Comment on Garban et al, page 3474
In a prospective IFM study in high-risk de novo myeloma, autologous cell transplantation followed by allogeneic transplantation with reduced-intensity conditioning was not superior to tandem autologous stem cell transplantation.
Allogeneic stem cell transplantation (allo-SCT) is probably the only curative option for patients with myeloma. The reduced relapse risk after allo-SCT and the induction of sustained molecular remissions in several patients are likely due to the efficacy of donor lymphocytes to eliminate recipient plasma cells.1,2 The existence of this graft-versus-myeloma (GVM) effect is best illustrated by the response to donor lymphocyte infusion (DLI) in 30% to 40% of patients with relapsed myeloma.3 However, the potential benefit of GVM in myeloablative allo-SCT is probably completely offset by the high transplant-related mortality (TRM). The feasibility of initial studies of allo-SCT after conditioning with a reduced dose and minimal-intensity regimen has led to an enthusiastic revival of allo-SCT in myeloma.4 However, due to the heterogeneity of conditioning regimens and heterogeneity of patients reported, the place of reduced-intensity conditioning (RIC) in myeloma treatment is not established.

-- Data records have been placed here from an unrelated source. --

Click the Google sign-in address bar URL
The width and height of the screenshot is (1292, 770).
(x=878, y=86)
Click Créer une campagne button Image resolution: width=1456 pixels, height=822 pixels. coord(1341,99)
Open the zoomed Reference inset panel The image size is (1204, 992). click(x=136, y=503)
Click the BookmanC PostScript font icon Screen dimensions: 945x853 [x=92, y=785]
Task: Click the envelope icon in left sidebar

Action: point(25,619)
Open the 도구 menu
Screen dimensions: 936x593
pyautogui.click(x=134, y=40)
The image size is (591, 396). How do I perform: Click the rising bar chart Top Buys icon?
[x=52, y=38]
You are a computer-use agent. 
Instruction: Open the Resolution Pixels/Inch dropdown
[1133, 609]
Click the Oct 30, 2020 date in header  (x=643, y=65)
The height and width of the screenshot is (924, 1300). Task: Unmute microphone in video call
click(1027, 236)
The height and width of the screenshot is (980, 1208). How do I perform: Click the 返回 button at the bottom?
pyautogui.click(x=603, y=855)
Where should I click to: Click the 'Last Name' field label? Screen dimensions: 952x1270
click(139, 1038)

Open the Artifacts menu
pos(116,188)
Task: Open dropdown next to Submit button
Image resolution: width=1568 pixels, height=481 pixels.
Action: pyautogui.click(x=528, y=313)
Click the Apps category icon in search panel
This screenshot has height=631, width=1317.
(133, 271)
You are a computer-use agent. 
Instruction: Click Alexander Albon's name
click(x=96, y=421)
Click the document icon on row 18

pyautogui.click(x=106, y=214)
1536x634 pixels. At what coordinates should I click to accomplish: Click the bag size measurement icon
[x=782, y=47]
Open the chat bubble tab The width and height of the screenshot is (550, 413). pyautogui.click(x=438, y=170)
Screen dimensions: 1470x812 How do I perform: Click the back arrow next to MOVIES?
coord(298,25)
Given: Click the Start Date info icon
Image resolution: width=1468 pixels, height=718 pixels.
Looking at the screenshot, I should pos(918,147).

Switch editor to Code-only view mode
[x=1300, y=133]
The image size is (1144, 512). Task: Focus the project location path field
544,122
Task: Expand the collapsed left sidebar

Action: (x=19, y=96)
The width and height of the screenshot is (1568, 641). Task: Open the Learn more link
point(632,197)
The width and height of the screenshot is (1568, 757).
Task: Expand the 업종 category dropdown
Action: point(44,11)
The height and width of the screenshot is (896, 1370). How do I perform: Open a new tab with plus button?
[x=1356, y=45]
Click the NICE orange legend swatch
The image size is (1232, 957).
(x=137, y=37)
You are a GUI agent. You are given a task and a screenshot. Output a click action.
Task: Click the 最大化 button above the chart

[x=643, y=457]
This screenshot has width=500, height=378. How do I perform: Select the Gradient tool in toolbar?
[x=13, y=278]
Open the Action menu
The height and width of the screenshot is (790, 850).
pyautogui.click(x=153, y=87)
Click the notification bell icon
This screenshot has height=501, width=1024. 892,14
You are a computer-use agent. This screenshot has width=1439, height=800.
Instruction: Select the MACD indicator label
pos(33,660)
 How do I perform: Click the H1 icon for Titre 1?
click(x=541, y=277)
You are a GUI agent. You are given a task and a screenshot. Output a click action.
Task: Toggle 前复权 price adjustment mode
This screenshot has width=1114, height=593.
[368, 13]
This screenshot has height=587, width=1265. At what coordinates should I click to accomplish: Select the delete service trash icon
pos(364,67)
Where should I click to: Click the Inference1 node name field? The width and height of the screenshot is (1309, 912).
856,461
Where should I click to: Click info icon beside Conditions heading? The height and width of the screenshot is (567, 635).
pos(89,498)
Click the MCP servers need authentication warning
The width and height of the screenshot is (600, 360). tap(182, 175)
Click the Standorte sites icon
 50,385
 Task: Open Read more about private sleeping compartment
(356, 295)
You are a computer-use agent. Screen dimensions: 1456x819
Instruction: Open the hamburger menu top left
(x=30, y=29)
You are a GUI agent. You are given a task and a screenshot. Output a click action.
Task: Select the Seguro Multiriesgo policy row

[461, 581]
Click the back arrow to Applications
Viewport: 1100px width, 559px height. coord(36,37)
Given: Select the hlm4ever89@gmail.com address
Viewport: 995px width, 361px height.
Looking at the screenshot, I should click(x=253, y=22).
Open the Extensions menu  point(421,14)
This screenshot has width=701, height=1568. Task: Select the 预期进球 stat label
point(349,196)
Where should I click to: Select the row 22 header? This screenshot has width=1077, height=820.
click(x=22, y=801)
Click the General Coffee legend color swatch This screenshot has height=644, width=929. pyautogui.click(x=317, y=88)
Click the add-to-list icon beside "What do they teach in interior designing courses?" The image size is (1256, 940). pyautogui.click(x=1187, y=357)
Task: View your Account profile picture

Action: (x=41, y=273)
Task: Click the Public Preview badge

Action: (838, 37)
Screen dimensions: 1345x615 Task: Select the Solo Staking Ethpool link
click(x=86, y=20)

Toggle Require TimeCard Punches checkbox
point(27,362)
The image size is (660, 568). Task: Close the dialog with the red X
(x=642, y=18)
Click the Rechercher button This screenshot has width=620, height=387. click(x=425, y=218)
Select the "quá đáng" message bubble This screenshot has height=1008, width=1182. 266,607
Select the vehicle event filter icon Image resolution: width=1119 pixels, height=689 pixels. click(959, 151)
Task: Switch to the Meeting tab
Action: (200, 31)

The Intergroupe Francophone du Myelome (IFM) is the first group to evaluate in a prospective comparison a new promising treatment modality in myeloma. In this issue, Garban and colleagues report on the outcome of tandem autologous, allogeneic RIC in patients with an HLA-identical sibling donor versus tandem autologous transplantation in patients without a donor. Although the low TRM of 10% following RIC was a major achievement, progression-free survival (PFS) and overall survival (OS) in both arms were comparable.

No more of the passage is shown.